TASK MATERIAL:

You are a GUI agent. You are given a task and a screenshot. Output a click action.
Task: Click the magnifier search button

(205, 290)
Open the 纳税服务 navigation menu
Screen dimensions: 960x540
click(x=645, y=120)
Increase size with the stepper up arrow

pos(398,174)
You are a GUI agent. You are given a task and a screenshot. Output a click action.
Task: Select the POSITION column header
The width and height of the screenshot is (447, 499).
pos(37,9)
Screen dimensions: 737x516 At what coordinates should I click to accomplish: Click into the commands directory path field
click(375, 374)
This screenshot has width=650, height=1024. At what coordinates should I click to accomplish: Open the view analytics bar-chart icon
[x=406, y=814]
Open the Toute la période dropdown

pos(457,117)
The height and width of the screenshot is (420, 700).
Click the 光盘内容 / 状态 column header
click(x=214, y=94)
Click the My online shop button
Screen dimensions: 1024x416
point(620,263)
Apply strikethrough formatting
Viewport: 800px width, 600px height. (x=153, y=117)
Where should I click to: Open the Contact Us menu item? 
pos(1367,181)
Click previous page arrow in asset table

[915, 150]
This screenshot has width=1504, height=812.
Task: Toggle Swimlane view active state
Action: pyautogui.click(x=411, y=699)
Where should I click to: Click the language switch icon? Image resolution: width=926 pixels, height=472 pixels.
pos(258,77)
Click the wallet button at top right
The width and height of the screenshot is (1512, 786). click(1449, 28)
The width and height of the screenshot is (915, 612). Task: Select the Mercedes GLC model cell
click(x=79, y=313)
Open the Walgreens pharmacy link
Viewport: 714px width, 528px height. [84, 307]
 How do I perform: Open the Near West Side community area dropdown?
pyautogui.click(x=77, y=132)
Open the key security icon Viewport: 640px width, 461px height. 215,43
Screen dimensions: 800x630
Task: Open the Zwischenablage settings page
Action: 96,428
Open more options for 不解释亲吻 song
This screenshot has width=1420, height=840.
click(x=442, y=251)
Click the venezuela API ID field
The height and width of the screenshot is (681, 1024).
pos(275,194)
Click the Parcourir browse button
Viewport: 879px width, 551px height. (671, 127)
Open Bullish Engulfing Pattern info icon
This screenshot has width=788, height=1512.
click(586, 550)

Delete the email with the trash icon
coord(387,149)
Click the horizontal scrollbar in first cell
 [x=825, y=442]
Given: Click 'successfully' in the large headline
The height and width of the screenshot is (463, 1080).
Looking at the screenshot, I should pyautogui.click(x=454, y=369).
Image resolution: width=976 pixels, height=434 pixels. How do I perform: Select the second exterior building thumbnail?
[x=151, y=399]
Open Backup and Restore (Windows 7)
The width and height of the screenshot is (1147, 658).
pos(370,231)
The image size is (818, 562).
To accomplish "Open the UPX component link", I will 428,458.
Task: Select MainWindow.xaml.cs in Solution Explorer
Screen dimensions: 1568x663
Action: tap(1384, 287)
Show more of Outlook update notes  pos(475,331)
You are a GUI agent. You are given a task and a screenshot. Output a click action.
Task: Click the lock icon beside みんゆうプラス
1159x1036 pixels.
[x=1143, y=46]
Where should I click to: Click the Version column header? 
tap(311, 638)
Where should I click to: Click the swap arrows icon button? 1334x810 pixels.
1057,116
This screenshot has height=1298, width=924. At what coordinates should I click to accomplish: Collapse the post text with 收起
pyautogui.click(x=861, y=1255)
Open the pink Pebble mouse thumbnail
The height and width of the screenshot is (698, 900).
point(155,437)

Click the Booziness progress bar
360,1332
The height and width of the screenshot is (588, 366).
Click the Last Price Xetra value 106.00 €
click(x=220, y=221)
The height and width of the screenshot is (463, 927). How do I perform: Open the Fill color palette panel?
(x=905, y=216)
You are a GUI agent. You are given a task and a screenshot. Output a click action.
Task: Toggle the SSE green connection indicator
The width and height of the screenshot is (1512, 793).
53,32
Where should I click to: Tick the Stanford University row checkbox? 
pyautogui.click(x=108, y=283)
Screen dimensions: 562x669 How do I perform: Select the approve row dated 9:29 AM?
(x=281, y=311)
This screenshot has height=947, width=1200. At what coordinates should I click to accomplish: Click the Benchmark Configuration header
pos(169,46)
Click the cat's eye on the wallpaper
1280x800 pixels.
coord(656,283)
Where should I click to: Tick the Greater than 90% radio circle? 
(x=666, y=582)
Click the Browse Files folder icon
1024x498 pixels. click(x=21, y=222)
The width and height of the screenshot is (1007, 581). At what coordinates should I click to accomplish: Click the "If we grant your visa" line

WHAT THE EXERCISE ASKS: Take the records above and return them exactly as written.

PROBLEM SOLUTION:
You are a GUI agent. You are given a task and a screenshot. Output a click action.
Task: Click the magnifier search button

(205, 290)
Open the 纳税服务 navigation menu
Screen dimensions: 960x540
click(x=645, y=120)
Increase size with the stepper up arrow

pos(398,174)
You are a GUI agent. You are given a task and a screenshot. Output a click action.
Task: Select the POSITION column header
The width and height of the screenshot is (447, 499).
pos(37,9)
Screen dimensions: 737x516 At what coordinates should I click to accomplish: Click into the commands directory path field
click(375, 374)
This screenshot has width=650, height=1024. At what coordinates should I click to accomplish: Open the view analytics bar-chart icon
[x=406, y=814]
Open the Toute la période dropdown

pos(457,117)
The height and width of the screenshot is (420, 700).
Click the 光盘内容 / 状态 column header
click(x=214, y=94)
Click the My online shop button
Screen dimensions: 1024x416
point(620,263)
Apply strikethrough formatting
Viewport: 800px width, 600px height. (x=153, y=117)
Where should I click to: Open the Contact Us menu item? 
pos(1367,181)
Click previous page arrow in asset table

[915, 150]
This screenshot has width=1504, height=812.
Task: Toggle Swimlane view active state
Action: pyautogui.click(x=411, y=699)
Where should I click to: Click the language switch icon? Image resolution: width=926 pixels, height=472 pixels.
pos(258,77)
Click the wallet button at top right
The width and height of the screenshot is (1512, 786). click(1449, 28)
The width and height of the screenshot is (915, 612). Task: Select the Mercedes GLC model cell
click(x=79, y=313)
Open the Walgreens pharmacy link
Viewport: 714px width, 528px height. [84, 307]
 How do I perform: Open the Near West Side community area dropdown?
pyautogui.click(x=77, y=132)
Open the key security icon Viewport: 640px width, 461px height. 215,43
Screen dimensions: 800x630
Task: Open the Zwischenablage settings page
Action: 96,428
Open more options for 不解释亲吻 song
This screenshot has width=1420, height=840.
click(x=442, y=251)
Click the venezuela API ID field
The height and width of the screenshot is (681, 1024).
pos(275,194)
Click the Parcourir browse button
Viewport: 879px width, 551px height. (671, 127)
Open Bullish Engulfing Pattern info icon
This screenshot has width=788, height=1512.
click(586, 550)

Delete the email with the trash icon
coord(387,149)
Click the horizontal scrollbar in first cell
 [x=825, y=442]
Given: Click 'successfully' in the large headline
The height and width of the screenshot is (463, 1080).
Looking at the screenshot, I should pyautogui.click(x=454, y=369).
Image resolution: width=976 pixels, height=434 pixels. How do I perform: Select the second exterior building thumbnail?
[x=151, y=399]
Open Backup and Restore (Windows 7)
The width and height of the screenshot is (1147, 658).
pos(370,231)
The image size is (818, 562).
To accomplish "Open the UPX component link", I will 428,458.
Task: Select MainWindow.xaml.cs in Solution Explorer
Screen dimensions: 1568x663
Action: tap(1384, 287)
Show more of Outlook update notes  pos(475,331)
You are a GUI agent. You are given a task and a screenshot. Output a click action.
Task: Click the lock icon beside みんゆうプラス
1159x1036 pixels.
[x=1143, y=46]
Where should I click to: Click the Version column header? 
tap(311, 638)
Where should I click to: Click the swap arrows icon button? 1334x810 pixels.
1057,116
This screenshot has height=1298, width=924. At what coordinates should I click to accomplish: Collapse the post text with 收起
pyautogui.click(x=861, y=1255)
Open the pink Pebble mouse thumbnail
The height and width of the screenshot is (698, 900).
point(155,437)

Click the Booziness progress bar
360,1332
The height and width of the screenshot is (588, 366).
Click the Last Price Xetra value 106.00 €
click(x=220, y=221)
The height and width of the screenshot is (463, 927). How do I perform: Open the Fill color palette panel?
(x=905, y=216)
You are a GUI agent. You are given a task and a screenshot. Output a click action.
Task: Toggle the SSE green connection indicator
The width and height of the screenshot is (1512, 793).
53,32
Where should I click to: Tick the Stanford University row checkbox? 
pyautogui.click(x=108, y=283)
Screen dimensions: 562x669 How do I perform: Select the approve row dated 9:29 AM?
(x=281, y=311)
This screenshot has height=947, width=1200. At what coordinates should I click to accomplish: Click the Benchmark Configuration header
pos(169,46)
Click the cat's eye on the wallpaper
1280x800 pixels.
coord(656,283)
Where should I click to: Tick the Greater than 90% radio circle? 
(x=666, y=582)
Click the Browse Files folder icon
1024x498 pixels. click(x=21, y=222)
The width and height of the screenshot is (1007, 581). At what coordinates should I click to accomplish: Click the "If we grant your visa" line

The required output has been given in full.